At absolute minimum you'd have to commit on the downstream in the same
commit order as the upstream.. This can deadlock. So when you get a
deadlock you'd abort the xacts of the deadlocked worker and all xacts with
later commit timestamps, then retry the lot.

BDR has enough trouble with this when applying transactions from multiple
peer nodes. To a degree it just throws its hands up and gives up - in
particular, it can't tell the difference between an insert/update conflict
and an update/delete conflict. But that's between loosely coupled nodes
where we explicitly document that some kinds of anomalies are permitted.

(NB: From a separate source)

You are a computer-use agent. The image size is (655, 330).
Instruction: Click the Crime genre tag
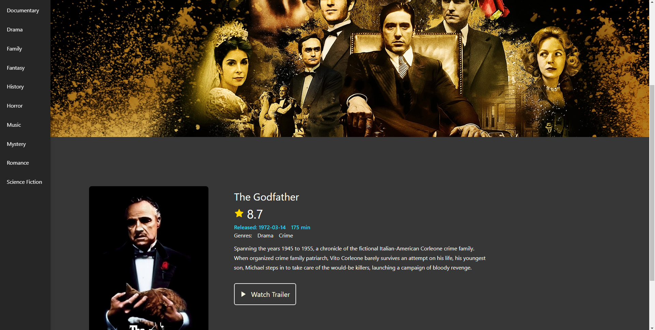tap(286, 236)
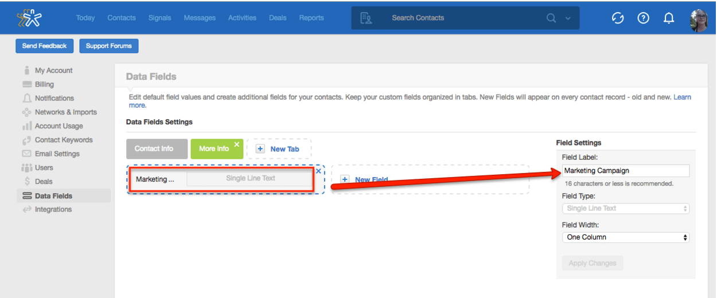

I
can't imagine it being OK to have an even more complex set of possible
anomalies occur when simply replaying transactions from a single peer...

It is certainly possible with this approach that order of applying
> transactions can be not the same at different nodes.
>

Well, it can produce downright wrong results, and the results even in a
single-master case will be all over the place.

But it is not a problem if we have DTM.
>

How does that follow?

> The only exception is recovery of multimaster node. In this case we have
> to apply transaction exactly in the same order as them were applied at the
> original node performing recovery. It is done by applying changes in
> recovery mode by pglogical_receiver itself.
>

I'm not sure I understand what you area saying here.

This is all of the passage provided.